Expanded PTFE gasketing material also arrived at a time when industry was looking to replace untold thousands of gaskets made of asbestos due to health reasons. The new material was a quality substitute and "helped this company be seen more as a true player in the gasket market," says Haywood, especially when Gore decided to also make traditional-style die-cut gaskets from expanded PTFE. "PTFE is safe," says Haywood, "it's FDA-acceptable and virtually inert. Furthermore," he says, "when you expand it, you mimic a strong, fibrous network," which was the appeal of asbestos, he says.

Progress, Gore style

Because "product integrity is almost a religion" at the company, says McMillan, exhaustive field and laboratory tests are required before any product goes to market. This means product development times can range from a few months to years, he says.

Company culture also limits the size of individual teams, which helps keep alive Bill Gore's original vision of running an enterprise composed of small business units. As Gore businesses grow, new business units are created and new facilities are constructed if needed. It's another way to ensure that no single group, regardless of profits, can dominate. The policy also helps keep associates focused.

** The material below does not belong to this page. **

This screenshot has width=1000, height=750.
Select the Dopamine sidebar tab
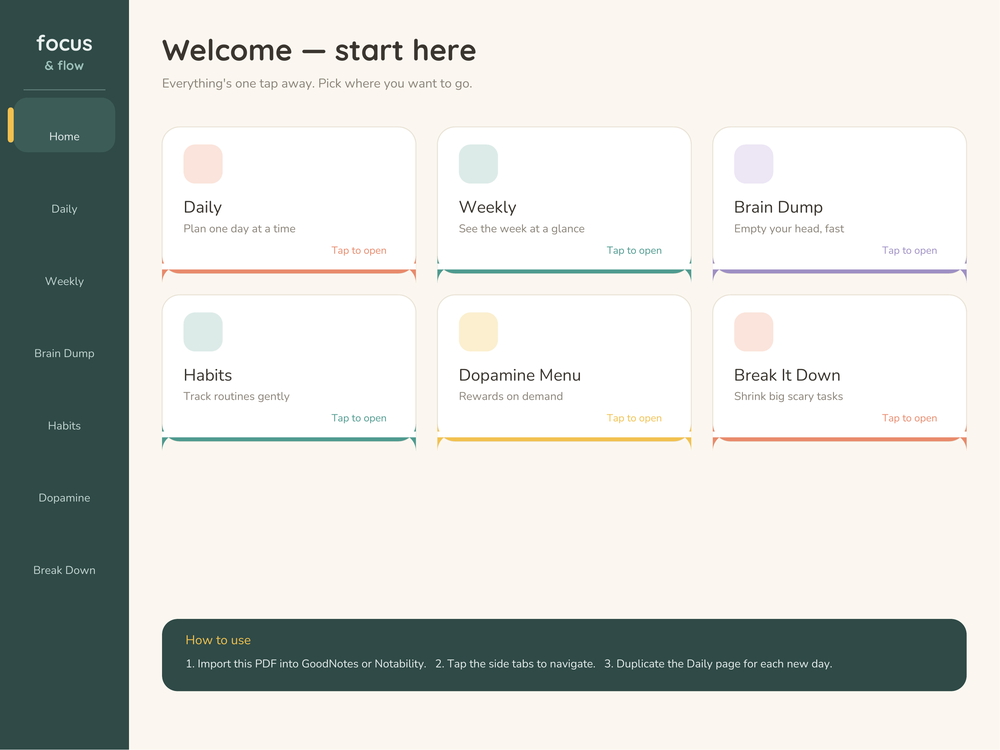64,498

"What we don't want to do is advance the technology just for the sake of science," says McMillan. "If we want to keep making money, we've got to produce successful products."

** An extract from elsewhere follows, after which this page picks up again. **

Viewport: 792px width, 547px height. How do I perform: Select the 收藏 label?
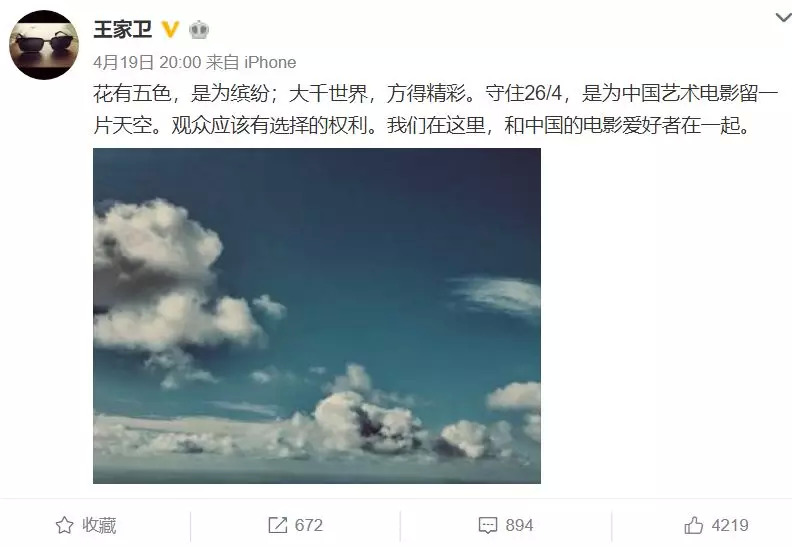pyautogui.click(x=100, y=525)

Within the unique Gore environment, it's a requirement that associates learn how to work with others, not only in their division but elsewhere in the company. Bill Gore believed this aspect of his lattice concept actually could be found in any successful organization, "underlying the facade of authoritarian hierarchy." His plan was to legitimize this underground process by which he felt the real work gets done. "Most of us delight in going around the formal procedures," he said, "and doing things the easy way." Or, as a Gore associate was quoted in the second book edition of The 100 Best Companies to Work For in America, "Why go to someone with a title when you can go to someone with an answer?"

Not everyone gets the hang of this method right away. "For those of us who came to Gore after many years in a hierarchical corporation, it's a transition that a lot of people have trouble with or choose not to make," says associate Jay Wallace, a marketing specialist who was hired by Gore after 21 years running a business unit of Scott Paper in Philadel-phia. "It is harder here, but it's also more rewarding."

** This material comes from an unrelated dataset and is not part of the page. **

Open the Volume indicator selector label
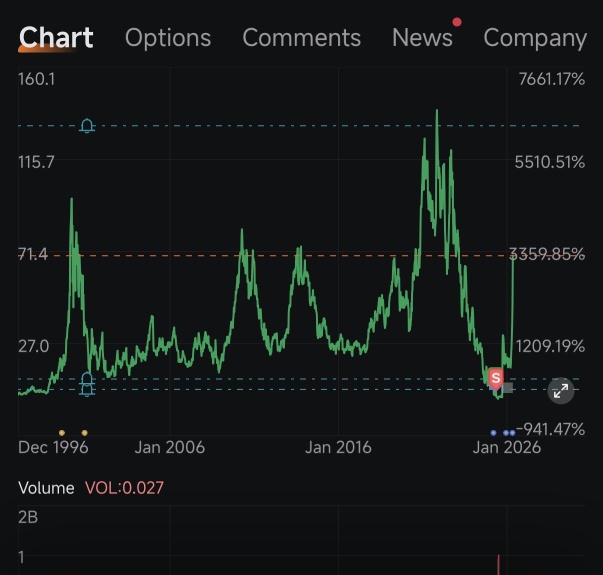The width and height of the screenshot is (603, 575). 46,488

Wallace says one of the keys to thriving at Gore is to "forget a lot of the ways that worked in the past, learn new ways of working with people, and realize that, even though you may have done great things somewhere else, here you have to demonstrate your abilities."

To aid assimilation, the company maintains a preferred list of new-hire traits.

"Creativity" is at the top, followed by "drive," "good judgement," "flexibility" and others. "Specialized skills" is halfway down. Not wanted, says McMillan, are "those who follow orders and to whom traditional trappings of success are important."

As a top-ranked company, W.L. Gore & Associates not only receives thousands more job requests than it can fill, its associates are regularly solicited to work elsewhere. "They have plenty of chances to go to something else," says McMillan.

But many return, he says, a process McMillan has heard described as "getting a masters in 'Gore appreciation.'" He adds that it can be hard for the many who are accepted at Gore fresh from college "to appreciate the unique nature of this place until they leave." On the other hand, he says, seasoned hires often do need to abandon most traditional work concepts to flourish.

"Someone who is accustomed to snapping their fingers and having people respond will be frustrated," says McMillan. "I snap my fingers and nobody will do anything. My job is to acquire followership, articulate a goal and get there ... and hope the rest of the people think that makes sense."